He pressed on further north and another hour went by before he found a broad path that steered back through the mountains which he calculated would eventually spit him out onto the great flood plains north of Mesilla.   He smiled and petted the horse’s great brown mane and they began the trek, eventually coming across two sets of naked footprints in the dirt and mud but he didn’t stop. He made himself aware of his surroundings as he rode, practicing his draw and repeatedly turning to speculate on where they’d been.  He soon came across a thick strand of creosote bush sandwiched between a narrow pass of land embanked on both sides by inclines.  As his horse pressed on he squinted and saw black smoke willow up beyond the last of the soldiered shrubs.  Everett ran his hand across the knurl of his gun and he stalled near a thicker expanse that shaded him from view.

He waited and listened and heard a scream belt up and then a carnivorous and mocking baritone laughter follow quickly behind.  He moved his horse forward behind the next column of creosote and from his new vantage he saw a small cabin aflame.  Out from the rear circled a thin girl in an overgrown coat being chased by two Apaches dressed like Texans, their faces painted with dark soot and the braids of the hair winding down along their shoulders and bouncing as they moved.  They danced and chased her and let her believe for a moment she could escape and then the closest of the pair tackled the girl to the ground.  The second danced around like a drunk as the first mounted atop her and hit her hard in the jaw.  She screamed and kicked and he held her hands down.  Everett watched the scene dramatize before him, his eyes like dark stones set deep.
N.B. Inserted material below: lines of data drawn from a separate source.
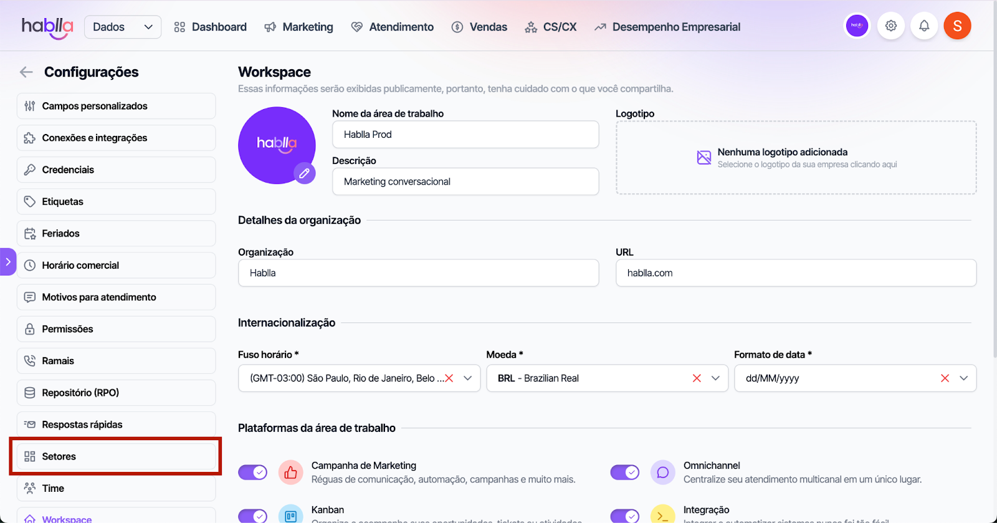Viewport: 997px width, 523px height.
Task: Disable the Omnichannel platform switch
Action: tap(624, 473)
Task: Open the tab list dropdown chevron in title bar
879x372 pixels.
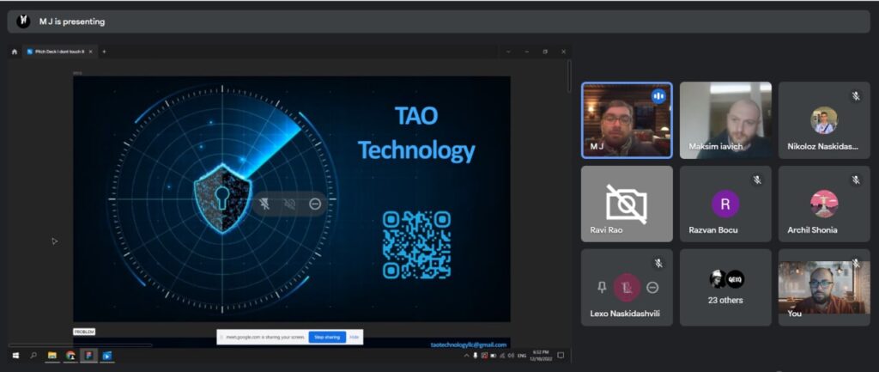Action: pyautogui.click(x=507, y=52)
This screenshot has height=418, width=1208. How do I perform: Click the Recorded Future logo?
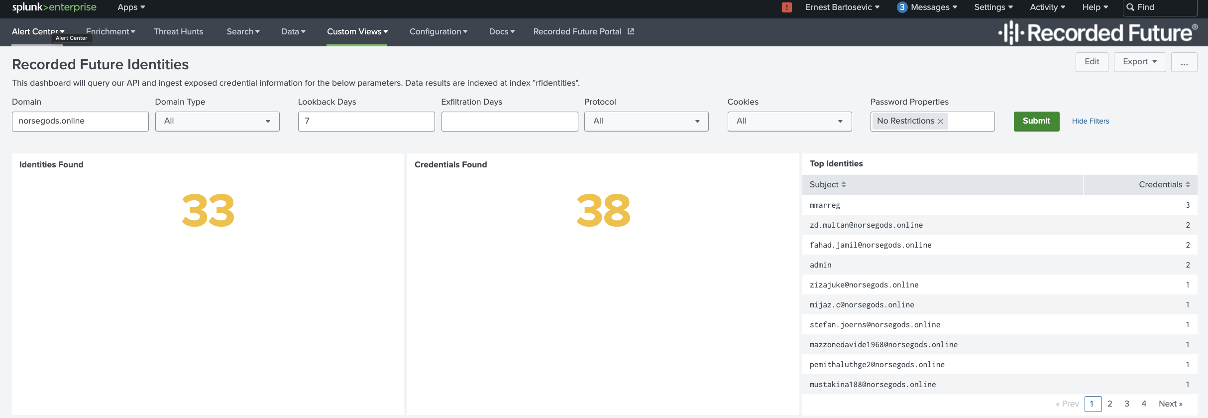pos(1098,33)
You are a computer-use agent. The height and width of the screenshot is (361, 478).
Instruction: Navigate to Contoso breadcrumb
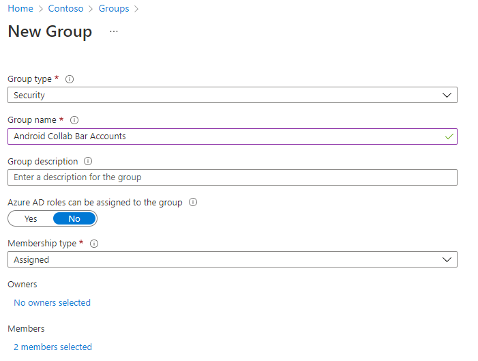[x=65, y=9]
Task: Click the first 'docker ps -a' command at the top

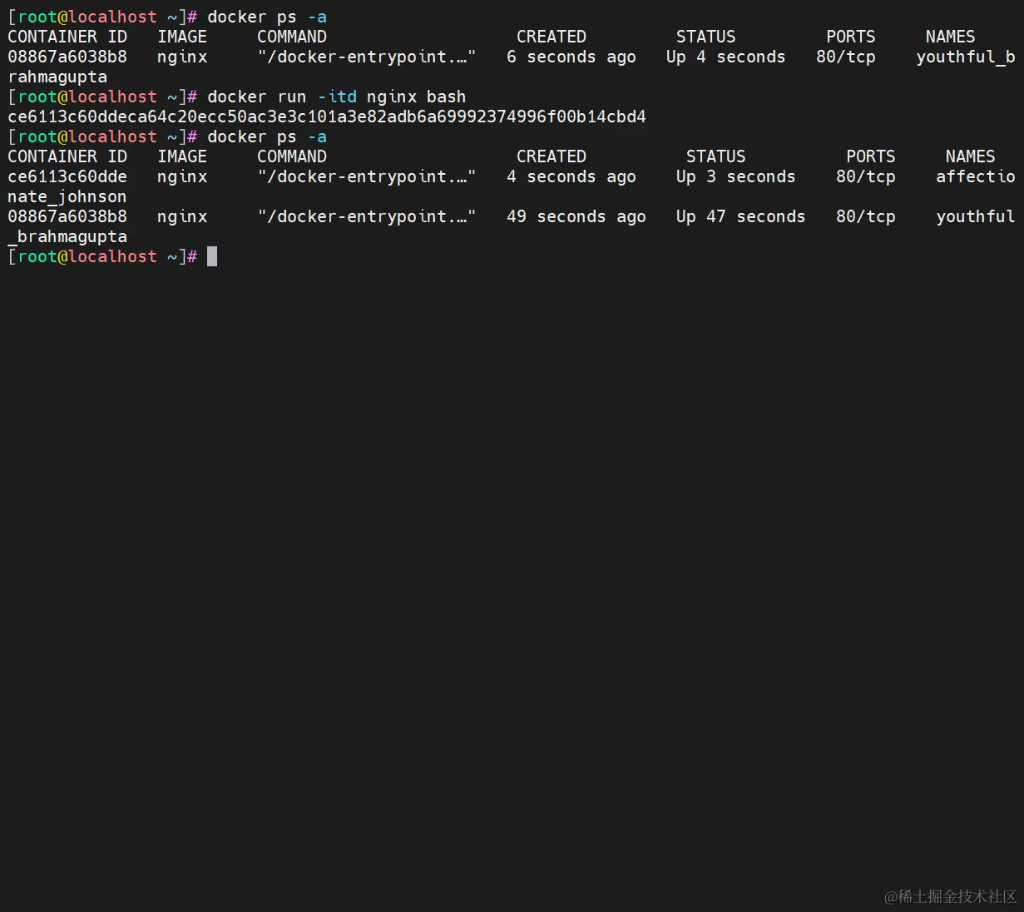Action: tap(266, 17)
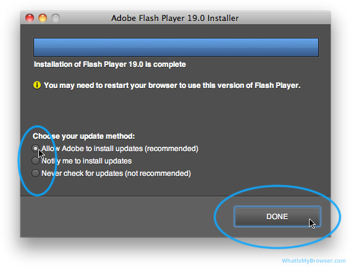This screenshot has height=267, width=351.
Task: Click the completed blue installation progress bar
Action: coord(176,47)
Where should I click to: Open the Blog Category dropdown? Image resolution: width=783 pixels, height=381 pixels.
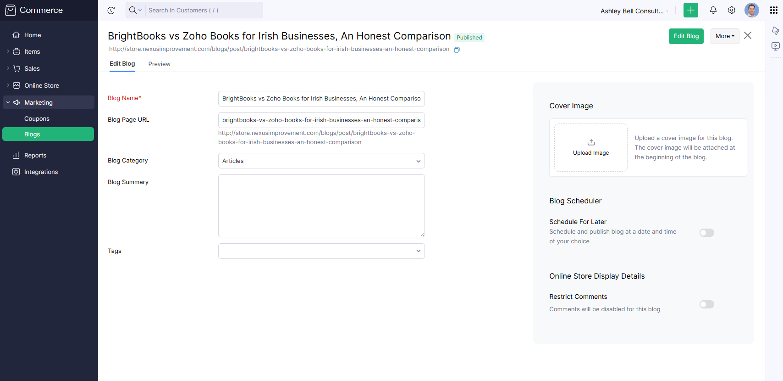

After a moment he clicked at his horse and double-backed through the grove and when he emerged he was at the far end of the cabin and clear of the activities.  The smoke was thick and smelled like a smithy and it stung as he sucked in air and swallowed down a succession of coughs that tried to rise up.  He steered his horse around the side of the cabin and looped around back and when he came upon the Apaches his horse snorted loudly and alerted them to his presence.
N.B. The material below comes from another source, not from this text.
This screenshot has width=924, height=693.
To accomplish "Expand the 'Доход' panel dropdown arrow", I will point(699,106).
The Apache that had been dancing was the first to react.  He reached to his belt and attempted to pluck a revolver from it but Everett pulled out the miner’s Navy with lightening reflexes and let ripple a shot into the Apache’s head that struck him through the cheek.  He fell lifeless to the ground and amid screams from the girl the second Apache rose up and howled and Everett fired the last shot of the miner’s pistol that struck the Indian in the throat.  He collapsed to his knees and hugged at the wound with his hands as if he was praying and blood came down in torrents.  Everett threw the gun down and clicked at his horse again and circled the fallen warrior.  Then he took his long and heavy Dancer from his holster methodically, taunting the dying Apache, then fired another shot that struck the him in the head.

The girl stood and her eyes were sunken and bagged with dark rings and she whimpered in disbelief.  She looked up to Everett and dusted herself and her coat that looked as if it had once belonged to a barrel-chested man and she took one of her oversized sleeves and wiped the blood from her mouth.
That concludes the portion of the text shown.